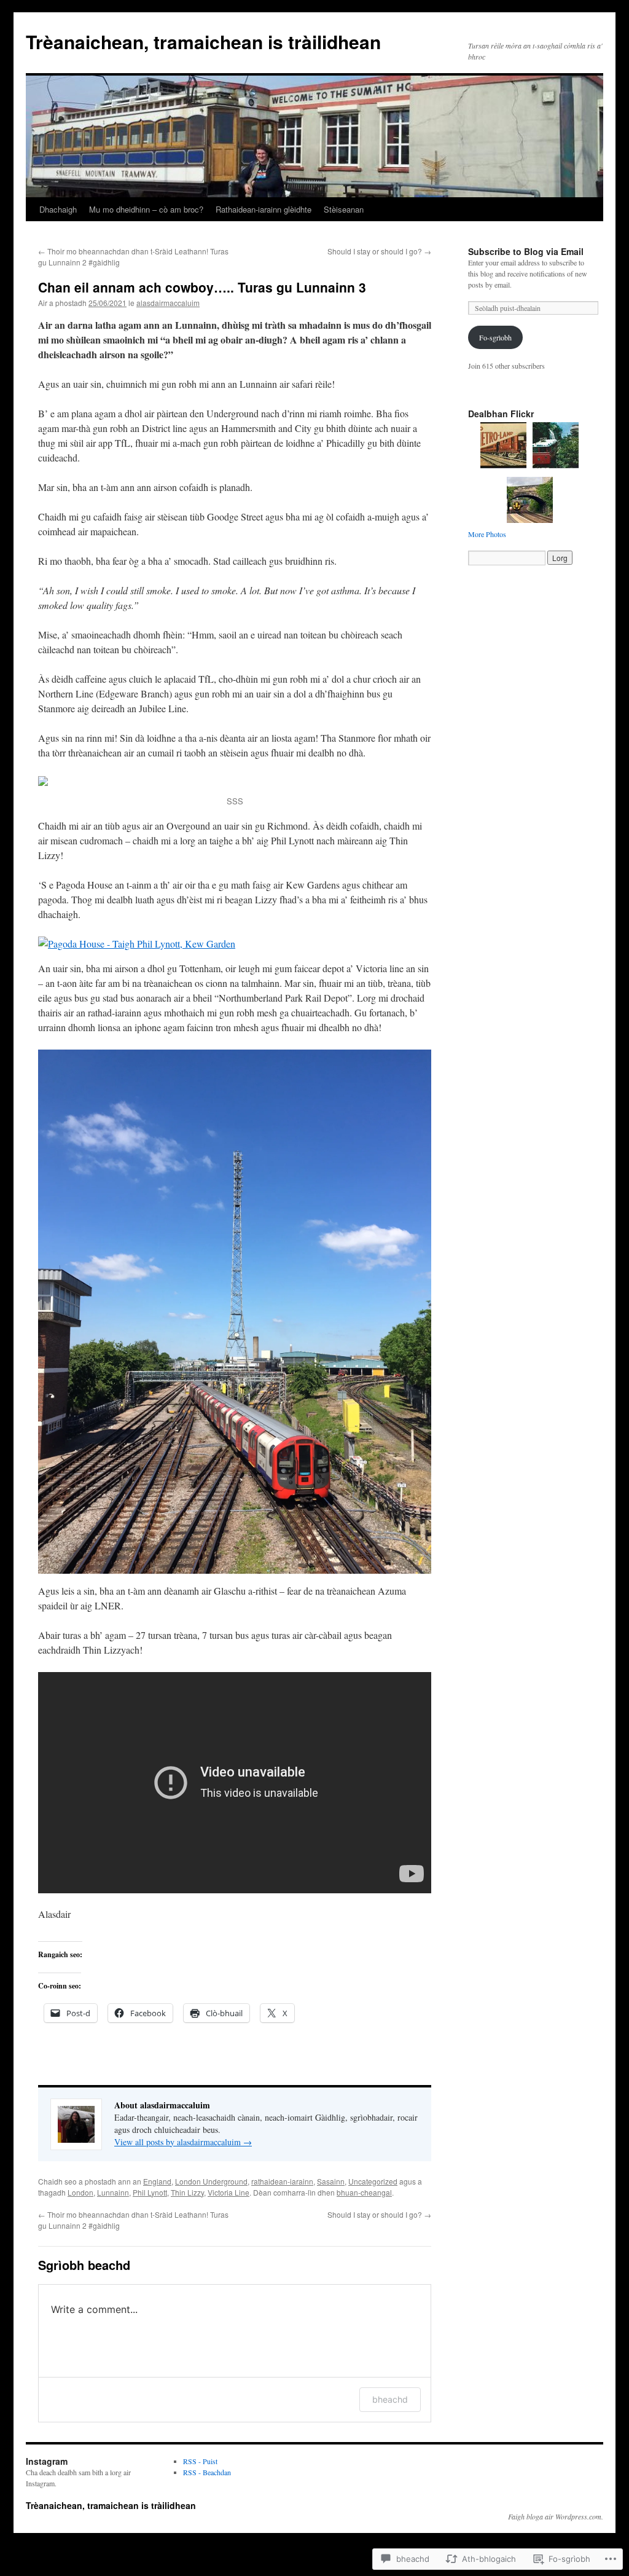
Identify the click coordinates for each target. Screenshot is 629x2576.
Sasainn (331, 2181)
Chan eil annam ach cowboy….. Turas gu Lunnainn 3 (202, 287)
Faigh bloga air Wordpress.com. (555, 2516)
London (80, 2192)
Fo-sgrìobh (495, 337)
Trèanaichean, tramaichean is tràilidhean (203, 41)
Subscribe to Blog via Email (526, 251)
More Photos (487, 534)
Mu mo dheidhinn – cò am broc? (146, 209)
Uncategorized (372, 2181)
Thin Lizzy (187, 2192)
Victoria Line (228, 2192)
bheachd (390, 2399)
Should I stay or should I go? (379, 251)
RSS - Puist (200, 2461)
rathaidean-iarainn (282, 2181)
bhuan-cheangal (364, 2192)
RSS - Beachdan (207, 2472)
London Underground (211, 2181)
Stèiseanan (344, 209)
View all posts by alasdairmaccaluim (183, 2142)
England (157, 2181)
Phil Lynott (150, 2192)
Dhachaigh (58, 209)
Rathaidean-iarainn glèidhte (263, 209)
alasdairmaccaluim (168, 302)
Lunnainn (113, 2192)
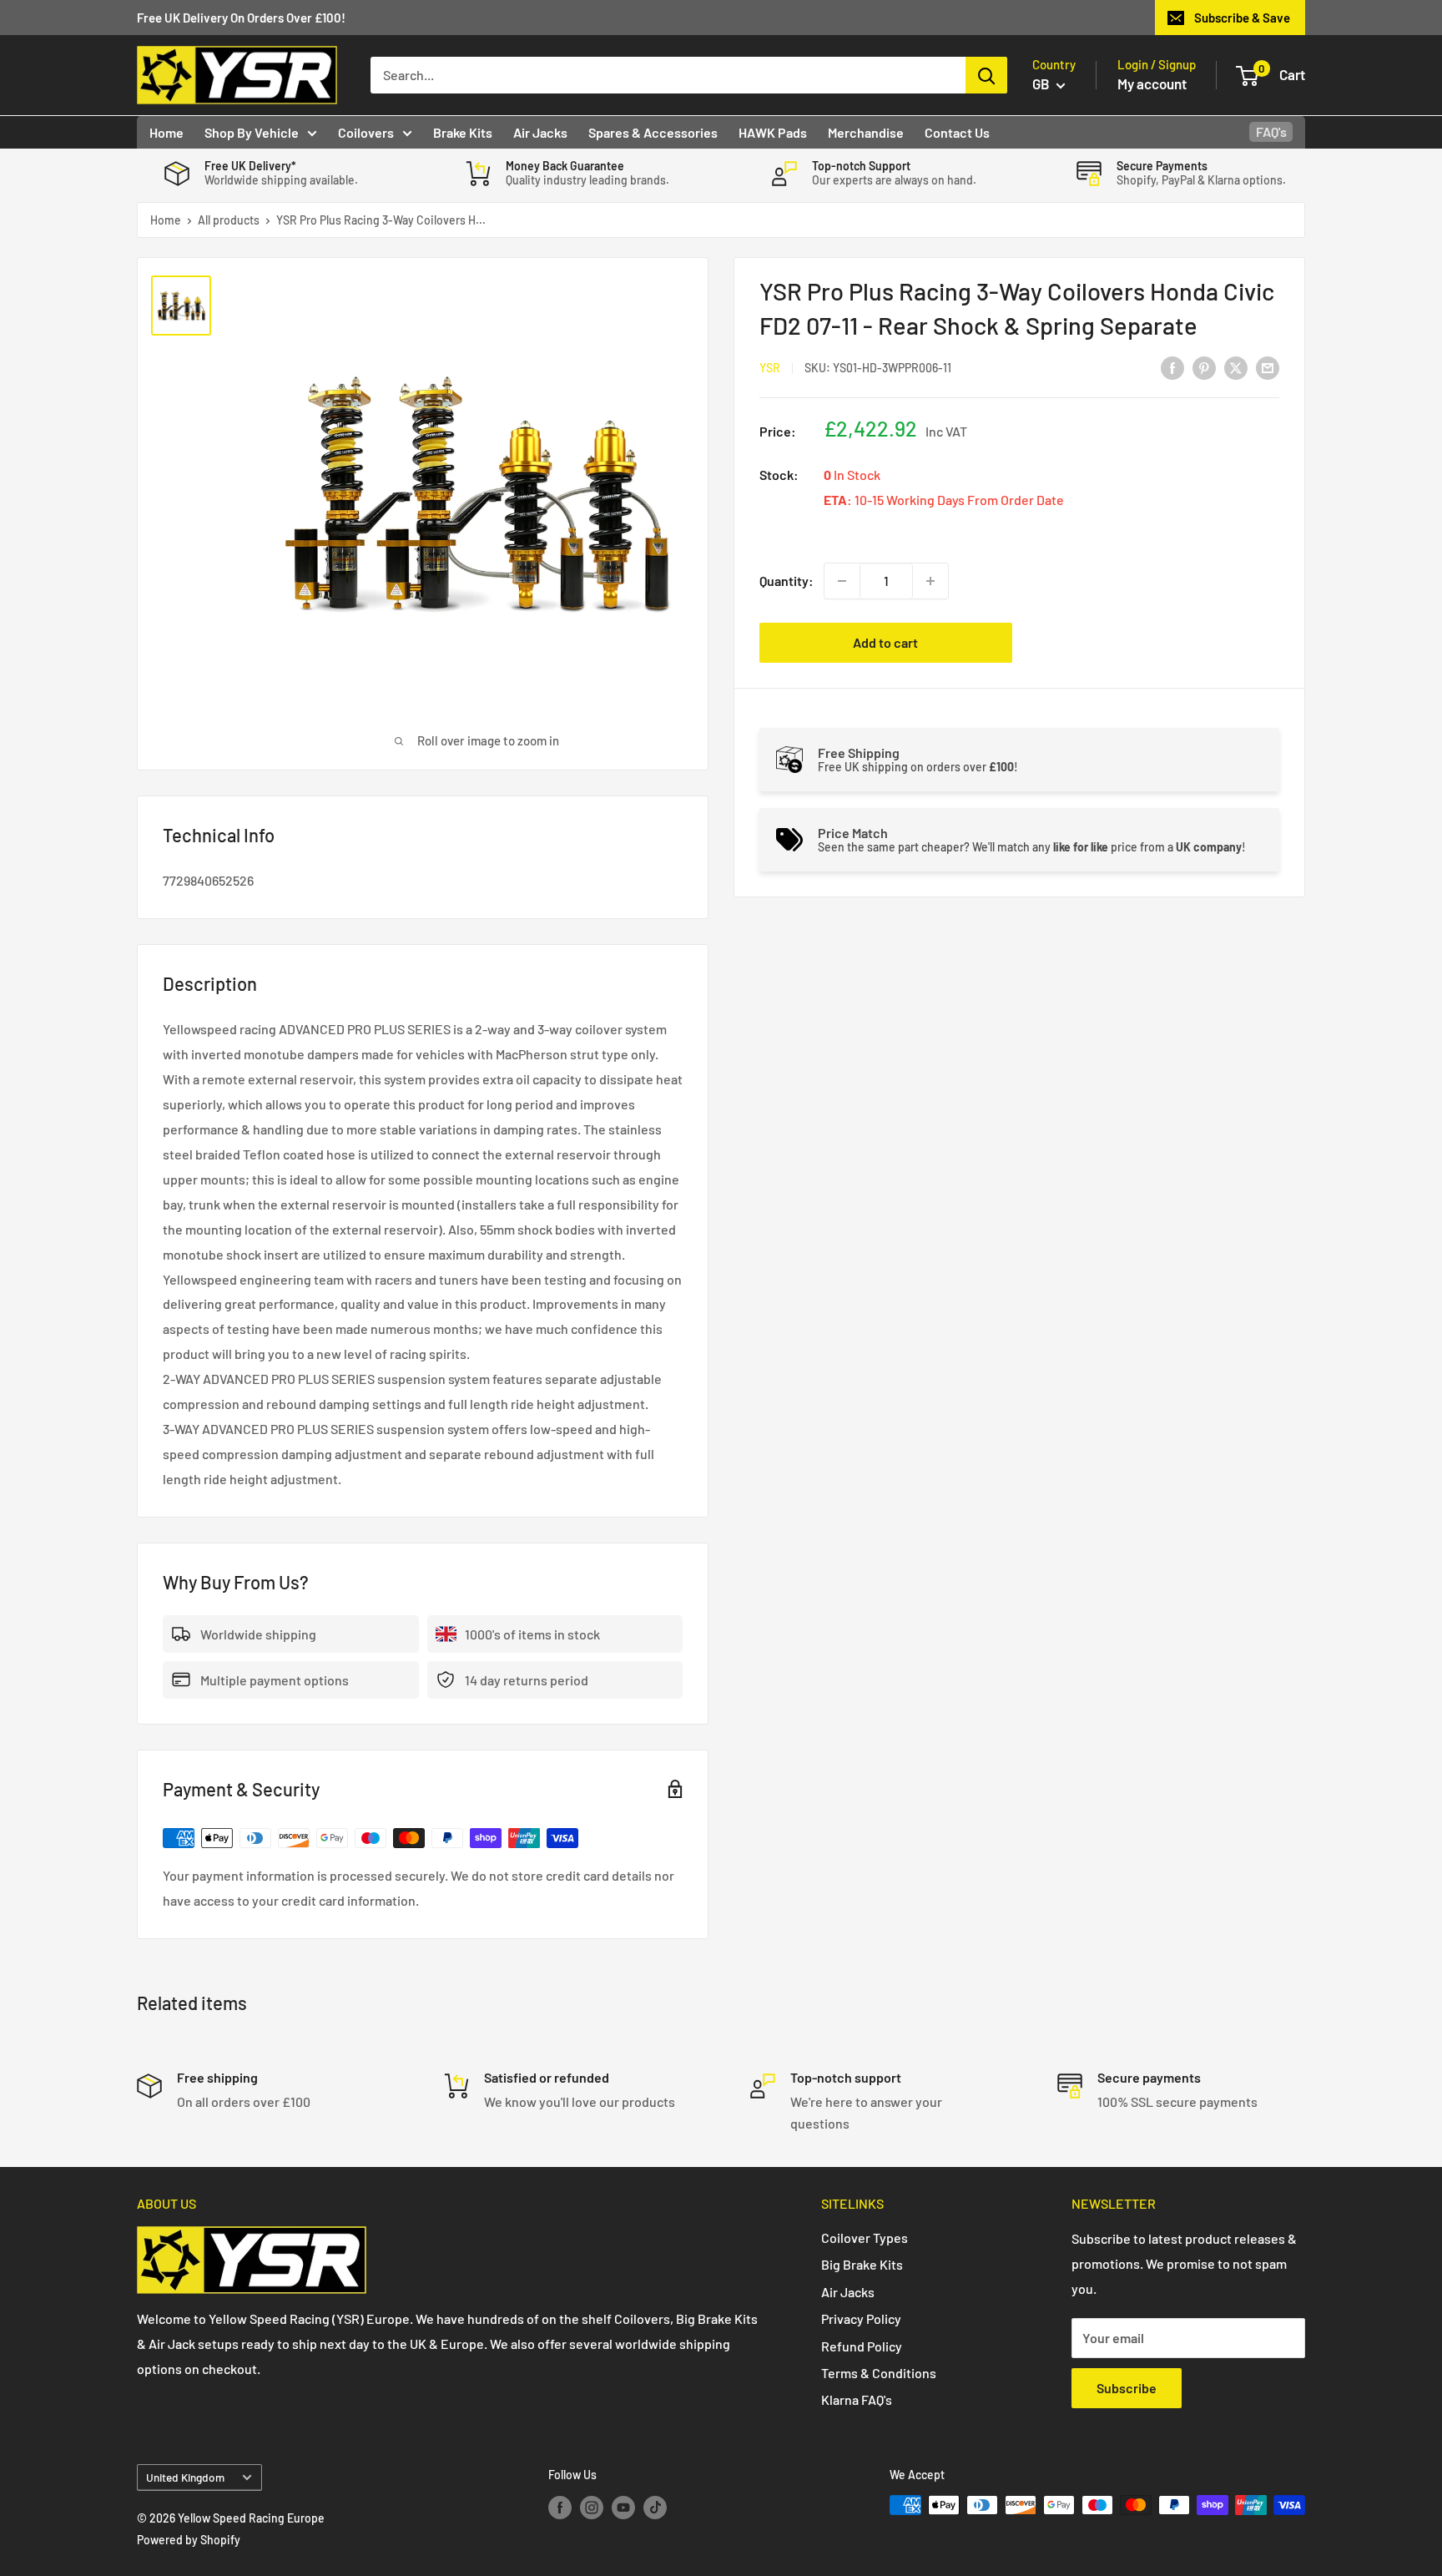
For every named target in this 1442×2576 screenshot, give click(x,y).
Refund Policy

::::::::::

If a line above holds the string "alasdairmaccaluim", return it as it stands.

View all posts by alasdairmaccaluim (183, 2142)
alasdairmaccaluim (168, 302)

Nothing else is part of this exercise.